Target pointing data:

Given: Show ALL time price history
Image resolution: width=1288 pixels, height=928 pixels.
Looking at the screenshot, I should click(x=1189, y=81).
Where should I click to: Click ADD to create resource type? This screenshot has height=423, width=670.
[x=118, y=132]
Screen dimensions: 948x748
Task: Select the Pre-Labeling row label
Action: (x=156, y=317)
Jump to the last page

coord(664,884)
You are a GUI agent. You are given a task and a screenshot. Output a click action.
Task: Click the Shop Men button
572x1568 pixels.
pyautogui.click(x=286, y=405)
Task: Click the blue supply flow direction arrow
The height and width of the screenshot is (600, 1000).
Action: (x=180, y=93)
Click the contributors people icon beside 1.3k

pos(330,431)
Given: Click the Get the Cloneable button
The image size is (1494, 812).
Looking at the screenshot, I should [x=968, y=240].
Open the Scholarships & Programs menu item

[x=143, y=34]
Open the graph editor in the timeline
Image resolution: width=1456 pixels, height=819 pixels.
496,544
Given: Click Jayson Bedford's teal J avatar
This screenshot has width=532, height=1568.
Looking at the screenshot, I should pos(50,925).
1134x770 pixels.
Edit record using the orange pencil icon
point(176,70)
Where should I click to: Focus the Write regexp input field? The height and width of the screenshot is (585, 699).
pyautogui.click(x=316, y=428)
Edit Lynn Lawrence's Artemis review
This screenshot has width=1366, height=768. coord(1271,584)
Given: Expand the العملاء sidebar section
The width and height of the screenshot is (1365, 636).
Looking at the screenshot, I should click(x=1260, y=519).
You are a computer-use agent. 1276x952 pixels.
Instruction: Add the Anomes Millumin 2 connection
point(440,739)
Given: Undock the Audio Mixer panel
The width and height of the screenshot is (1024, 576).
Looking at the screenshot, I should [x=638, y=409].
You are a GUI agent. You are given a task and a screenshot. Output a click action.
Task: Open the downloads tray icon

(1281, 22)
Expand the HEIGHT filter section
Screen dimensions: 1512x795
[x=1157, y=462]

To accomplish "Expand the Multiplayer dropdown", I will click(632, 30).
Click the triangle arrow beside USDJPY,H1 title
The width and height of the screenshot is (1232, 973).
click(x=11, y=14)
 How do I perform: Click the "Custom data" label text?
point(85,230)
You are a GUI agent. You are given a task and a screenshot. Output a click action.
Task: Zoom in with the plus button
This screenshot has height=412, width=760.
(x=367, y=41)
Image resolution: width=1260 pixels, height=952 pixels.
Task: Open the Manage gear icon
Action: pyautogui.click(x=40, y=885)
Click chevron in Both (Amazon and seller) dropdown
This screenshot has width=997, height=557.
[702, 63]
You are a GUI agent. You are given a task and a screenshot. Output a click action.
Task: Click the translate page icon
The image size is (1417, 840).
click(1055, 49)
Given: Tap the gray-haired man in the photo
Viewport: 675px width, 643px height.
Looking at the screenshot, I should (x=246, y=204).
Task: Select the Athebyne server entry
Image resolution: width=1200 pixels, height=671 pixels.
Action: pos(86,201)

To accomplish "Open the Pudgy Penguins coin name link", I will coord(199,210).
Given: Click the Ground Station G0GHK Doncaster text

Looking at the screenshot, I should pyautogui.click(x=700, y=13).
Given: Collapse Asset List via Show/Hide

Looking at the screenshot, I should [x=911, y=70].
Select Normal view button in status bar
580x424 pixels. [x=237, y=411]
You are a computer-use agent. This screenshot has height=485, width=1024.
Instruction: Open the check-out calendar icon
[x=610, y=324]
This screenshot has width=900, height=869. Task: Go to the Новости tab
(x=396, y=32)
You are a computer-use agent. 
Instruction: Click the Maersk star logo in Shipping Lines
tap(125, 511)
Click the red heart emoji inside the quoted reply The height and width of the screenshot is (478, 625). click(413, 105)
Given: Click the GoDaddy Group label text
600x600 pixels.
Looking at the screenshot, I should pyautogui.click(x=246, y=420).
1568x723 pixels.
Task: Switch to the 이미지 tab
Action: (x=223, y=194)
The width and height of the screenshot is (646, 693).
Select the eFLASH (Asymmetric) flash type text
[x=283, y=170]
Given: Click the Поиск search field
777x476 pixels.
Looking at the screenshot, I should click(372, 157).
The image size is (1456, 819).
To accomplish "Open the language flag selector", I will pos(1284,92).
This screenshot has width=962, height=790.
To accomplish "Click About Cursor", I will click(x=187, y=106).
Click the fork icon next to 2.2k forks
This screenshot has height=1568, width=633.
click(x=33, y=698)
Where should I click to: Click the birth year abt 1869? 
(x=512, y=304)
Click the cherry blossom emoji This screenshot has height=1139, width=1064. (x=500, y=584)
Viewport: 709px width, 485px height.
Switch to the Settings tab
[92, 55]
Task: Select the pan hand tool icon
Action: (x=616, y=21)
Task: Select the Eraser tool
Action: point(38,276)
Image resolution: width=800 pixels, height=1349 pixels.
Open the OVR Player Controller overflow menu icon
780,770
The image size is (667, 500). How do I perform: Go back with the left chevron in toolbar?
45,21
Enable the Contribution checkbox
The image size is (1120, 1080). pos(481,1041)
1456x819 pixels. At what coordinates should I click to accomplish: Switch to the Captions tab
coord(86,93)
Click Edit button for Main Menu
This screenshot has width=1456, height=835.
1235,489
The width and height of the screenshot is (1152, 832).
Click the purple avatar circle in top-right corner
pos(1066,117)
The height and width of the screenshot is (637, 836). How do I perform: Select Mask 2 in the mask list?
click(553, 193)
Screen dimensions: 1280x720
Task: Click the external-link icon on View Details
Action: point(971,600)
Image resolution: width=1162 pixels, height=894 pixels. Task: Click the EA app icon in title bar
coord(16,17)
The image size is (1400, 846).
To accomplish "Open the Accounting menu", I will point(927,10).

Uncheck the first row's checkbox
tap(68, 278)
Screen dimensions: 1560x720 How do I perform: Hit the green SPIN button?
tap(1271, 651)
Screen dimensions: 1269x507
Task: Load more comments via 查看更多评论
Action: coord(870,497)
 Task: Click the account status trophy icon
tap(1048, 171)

**Problem description**.
Please output the lines from the records again, unchanged, between the line holding "The width and height of the screenshot is (646, 693)." and the line holding "Action: coord(870,497)", inclusive.

**Exercise response**.
The width and height of the screenshot is (646, 693).
Select the eFLASH (Asymmetric) flash type text
[x=283, y=170]
Given: Click the Поиск search field
777x476 pixels.
Looking at the screenshot, I should click(372, 157).
The image size is (1456, 819).
To accomplish "Open the language flag selector", I will pos(1284,92).
This screenshot has width=962, height=790.
To accomplish "Click About Cursor", I will click(x=187, y=106).
Click the fork icon next to 2.2k forks
This screenshot has height=1568, width=633.
click(x=33, y=698)
Where should I click to: Click the birth year abt 1869? 
(x=512, y=304)
Click the cherry blossom emoji This screenshot has height=1139, width=1064. (x=500, y=584)
Viewport: 709px width, 485px height.
Switch to the Settings tab
[92, 55]
Task: Select the pan hand tool icon
Action: (x=616, y=21)
Task: Select the Eraser tool
Action: point(38,276)
Image resolution: width=800 pixels, height=1349 pixels.
Open the OVR Player Controller overflow menu icon
780,770
The image size is (667, 500). How do I perform: Go back with the left chevron in toolbar?
45,21
Enable the Contribution checkbox
The image size is (1120, 1080). pos(481,1041)
1456x819 pixels. At what coordinates should I click to accomplish: Switch to the Captions tab
coord(86,93)
Click Edit button for Main Menu
This screenshot has width=1456, height=835.
1235,489
The width and height of the screenshot is (1152, 832).
Click the purple avatar circle in top-right corner
pos(1066,117)
The height and width of the screenshot is (637, 836). How do I perform: Select Mask 2 in the mask list?
click(553, 193)
Screen dimensions: 1280x720
Task: Click the external-link icon on View Details
Action: point(971,600)
Image resolution: width=1162 pixels, height=894 pixels. Task: Click the EA app icon in title bar
coord(16,17)
The image size is (1400, 846).
To accomplish "Open the Accounting menu", I will point(927,10).

Uncheck the first row's checkbox
tap(68, 278)
Screen dimensions: 1560x720 How do I perform: Hit the green SPIN button?
tap(1271, 651)
Screen dimensions: 1269x507
Task: Load more comments via 查看更多评论
Action: coord(870,497)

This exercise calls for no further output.